Я читаю эти строки из стихотворения, завершающего эренбурговскую подборку в "Знамени", и вздыхаю с облегчением. Раз Илья Григорьевич устами своего героя сказал о том, что все здорово на свете, - значит, все так и есть! Я верю замечательному поэту Илье Эренбургу!
1966
Лев Озеров
Тихий громкий голос
Его глаза после Испании меня поразили. Казалось, что зрачки этих глаз каким-то невидимым и непомерным грузом тянут книзу. Иссиня-фиолетовые мешки под глазами еще более подчеркивали эту тяжесть зрачков. Волосы уже с проседью, всклокоченные по-эренбурговски, - в силу внутренней, никогда не утихающей тревоги. И сутулость у него своя, особая, далеко не академическая. Тремя прокуренными пальцами он цепко держит одну из своих трубок. Он задымлен и пропылен. Пиджак мешковат, крупнозернист, складчат.
И все-таки при мешковатости фигуры и небрежении к одежде в нем было нечто от европейца, парижанина, собеседника больших поэтов и художников. Не лоск, а культура общения. Он приезжал два или три раза к нам в Институт истории, философии и литературы (ИФЛИ). Встречали его восторженно. Мы видели в нем участника и летописца героической борьбы испанского народа против фашизма. Долго не отпускали. Шли провожать его толпой. Все последующие дни только и было разговоров что о нем.
При первом же взгляде на него - понятно: человек не щадит себя, живет на износ. Это не вызывает жалости, скорей зависть - вот так и надо жить. Иначе он не может. У него своего рода пальма первенства: уже понюхал, что такое фашизм. Нам это только еще предстоит. Тем интересней смотреть на него, слушать его, думать над смыслом его рассказов и предупреждений. А в предупреждениях его ничего дидактического, только пережитое.
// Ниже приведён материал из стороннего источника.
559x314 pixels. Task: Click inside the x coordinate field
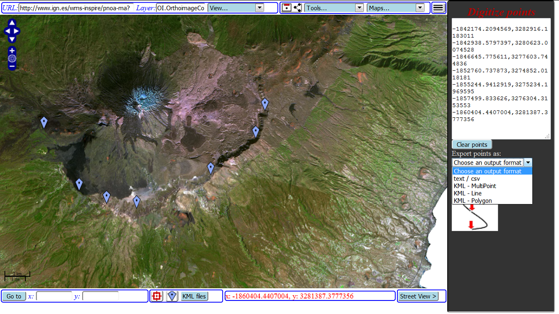(54, 296)
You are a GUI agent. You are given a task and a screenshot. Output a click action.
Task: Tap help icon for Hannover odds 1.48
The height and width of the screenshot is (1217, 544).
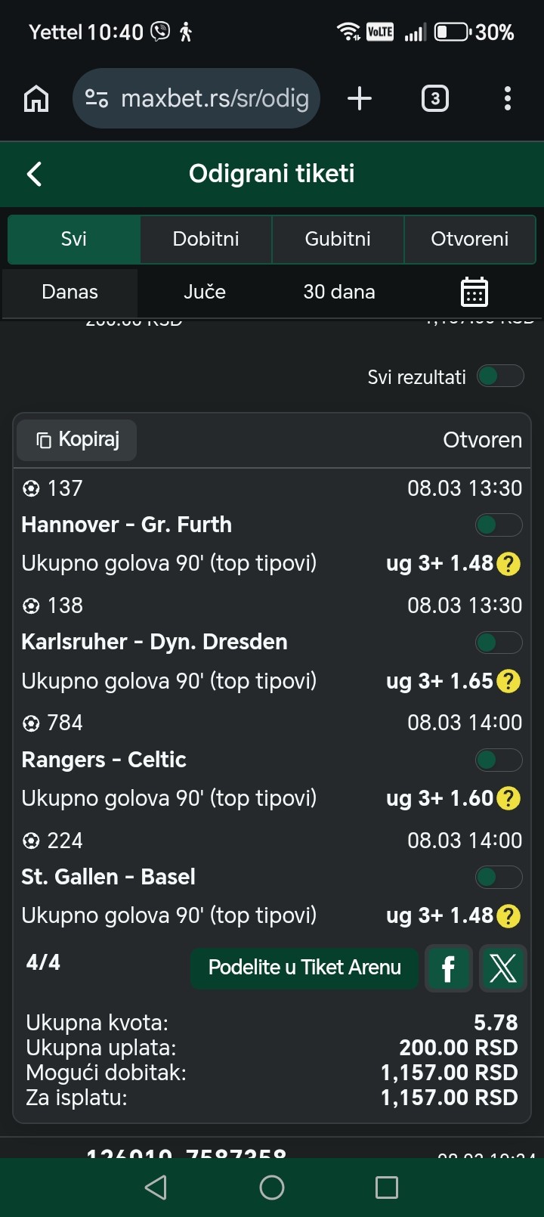pos(508,564)
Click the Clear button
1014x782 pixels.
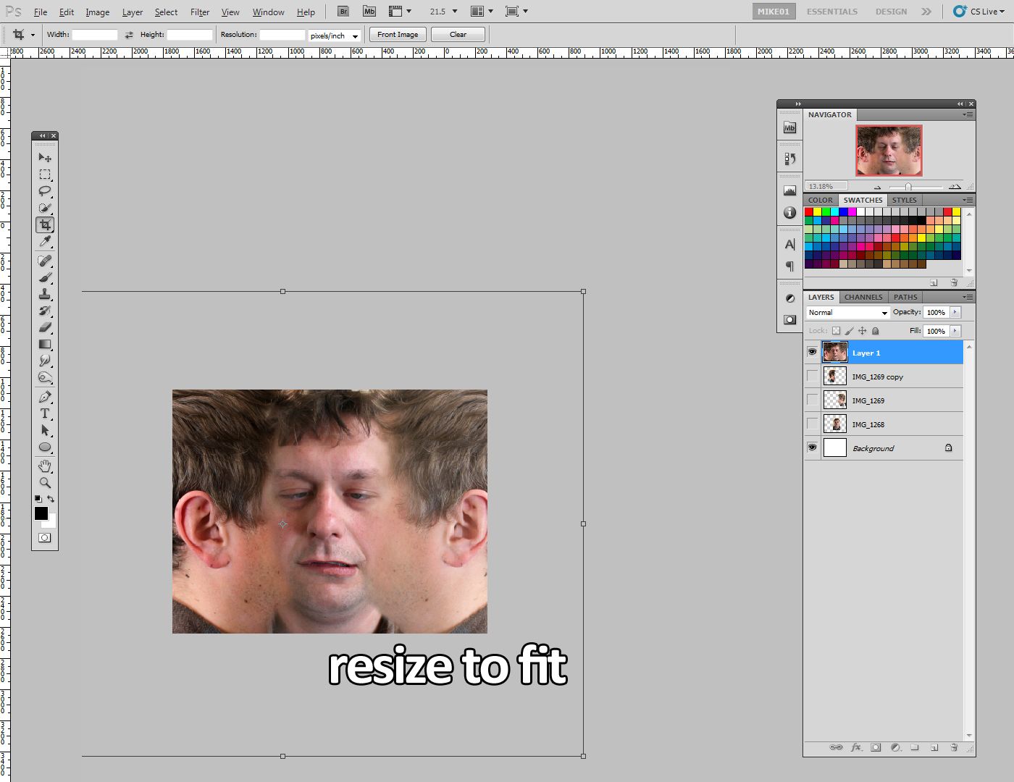[458, 35]
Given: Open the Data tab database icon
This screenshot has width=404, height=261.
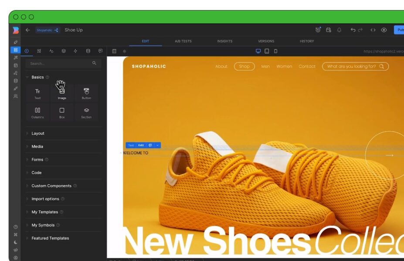Looking at the screenshot, I should point(88,51).
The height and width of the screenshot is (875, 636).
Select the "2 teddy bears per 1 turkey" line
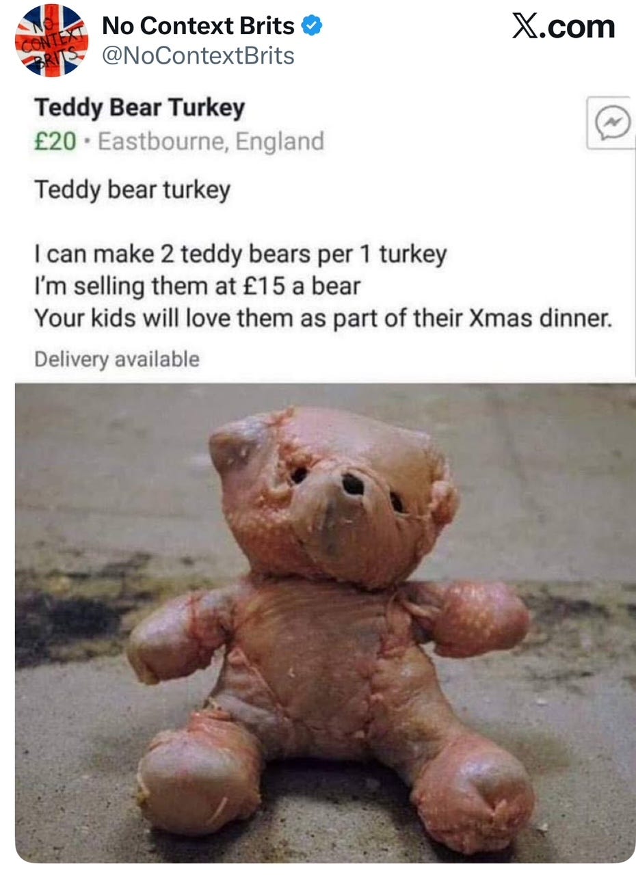(240, 255)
Одним из первых у нас Илья Григорьевич Эренбург разглядел в воркующем розово-голубом расчетливо-сентиментальном бюргерстве и европейском мещанстве старших братьев и отцов фашистских молодчиков. Сперва мирно попивали пиво, потом пустили в ход пивные кружки, потом жгли на кострах Генриха Гейне и Иоганнеса Бехера, потом из человеческой кожи делали абажуры.